Abstract
Background/Aim: Anaphylaxis presents in multiple ways, making its diagnosis challenging. Delayed diagnosis can lead to a postponement in administering crucial adrenaline treatment. The prevalence of anaphylaxis varies by geographical region and gender. However, there has been no comprehensive regional analysis of anaphylaxis data within our country. Despite an increasing incidence, our understanding of anaphylaxis etiology, risk factors, and clinical features remains limited, particularly within our nation. This study aims to assess the frequency, etiology, risk factors, and clinical findings of anaphylaxis among patients seen at the allergy clinic of a tertiary university hospital. Additionally, it seeks to compare regional data with existing literature.

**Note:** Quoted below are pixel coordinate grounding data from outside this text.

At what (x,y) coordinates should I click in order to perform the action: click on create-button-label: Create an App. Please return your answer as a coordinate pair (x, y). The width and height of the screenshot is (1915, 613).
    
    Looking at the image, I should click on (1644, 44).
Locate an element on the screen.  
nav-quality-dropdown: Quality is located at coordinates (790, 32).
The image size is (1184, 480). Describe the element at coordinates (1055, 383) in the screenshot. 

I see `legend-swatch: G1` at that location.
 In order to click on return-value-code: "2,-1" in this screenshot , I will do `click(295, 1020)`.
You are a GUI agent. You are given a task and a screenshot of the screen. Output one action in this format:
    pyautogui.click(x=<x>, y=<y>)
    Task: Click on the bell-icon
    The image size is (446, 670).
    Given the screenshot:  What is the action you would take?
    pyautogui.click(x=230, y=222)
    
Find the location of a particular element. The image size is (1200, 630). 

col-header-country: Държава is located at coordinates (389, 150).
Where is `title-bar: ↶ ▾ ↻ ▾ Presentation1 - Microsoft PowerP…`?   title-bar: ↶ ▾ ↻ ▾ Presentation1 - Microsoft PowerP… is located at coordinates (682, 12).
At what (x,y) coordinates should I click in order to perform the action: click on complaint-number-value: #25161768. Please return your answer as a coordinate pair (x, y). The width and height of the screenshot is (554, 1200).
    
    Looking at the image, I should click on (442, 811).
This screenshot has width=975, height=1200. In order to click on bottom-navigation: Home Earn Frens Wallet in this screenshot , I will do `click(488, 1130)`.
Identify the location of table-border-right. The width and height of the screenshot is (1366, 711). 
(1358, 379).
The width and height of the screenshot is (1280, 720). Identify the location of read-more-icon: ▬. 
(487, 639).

Methods: This retrospective cohort study reviewed the medical records of 8,295 patients who visited the allergy outpatient clinic at Sivas Cumhuriyet University Hospital between July 2, 2018, and December 10, 2019. The hospital’s data system retrospectively analyzed records using the ICD code T78.2 (anaphylaxis). Only cases where patients were prescribed an adrenaline auto-injector were included. The study evaluated anaphylaxis frequency, etiologies, demographics, and clinical features.
Results: The study identified 77 patients (n=77) with a mean age of 40.29 (3.77) years, consisting of 47 females and 30 males. The frequency of anaphylaxis among allergy outpatient admissions was less than 1% (0.009%). Single-type atopic diseases included venom allergy (23%), drug allergy (14%), inhalant allergens (n=6), food allergens (n=4), and skin allergic diseases (n=3). Multiple allergic diseases were present in 40% (n=31) of cases. Prick tests were performed on 56 (72%) patients, with 25 (44%) yielding negative results. Among positive prick test cases, venom was the main cause of anaphylaxis (82%), while drug allergy was more prevalent (68.2%) among negative test results (P=0.016). Inhalant allergen sensitivity and allergen polisensitivity did not significantly influence the anaphylaxis cause (P<0.001). Causes of anaphylaxis included drug allergy (47%), venom allergy (31%), food allergens (16%), food-dependent exercise-induced reactions (n=2), idiopathic cases (n=2), and cold urticaria (n=1). Non-steroidal anti-inflammatory drugs (NSAIDs) (44%) and beta-lactams (10%) were the primary culprits. In cases where neither drugs nor venom were involved, food allergies were the cause (P<0.001). With venom allergy, the cause was venom, and without venom, drug allergy was the cause (P<0.001). Female patients showed significantly higher drug- and food-related anaphylaxis rates than males (P=0.032 and P=0.042, respectively). History of Apis mellifera-related anaphylaxis was significantly more common than Vespula vulgaris-related cases (P=0.028). Anaphylaxis severity included grade 2 (30%), grade 3 (48%), and grade 4 (12%) reactions. Recurrent anaphylaxis episodes occurred in 55% (n=42) of patients. Initial hospital administrations involved epinephrine injections in only 25% (n=19) of cases. Cutaneous symptoms were present in 94%, respiratory symptoms in 88%, cardiovascular symptoms in 63%, neurological symptoms in 57%, and gastrointestinal symptoms in 12% of patients.
Conclusion: This study identified drug allergy as the leading cause of anaphylaxis in the examined cases. Preventable factors contributing to drug-induced anaphylaxis included insufficient patient and physician knowledge and widespread over-the-counter drug use without medical consultation. Despite 55% of patients experiencing recurrent attacks, only a quarter received epinephrine administration. These findings emphasize the need to educate patients with recurrent anaphylaxis about avoidance strategies and to enhance healthcare providers’ understanding of anaphylaxis treatment.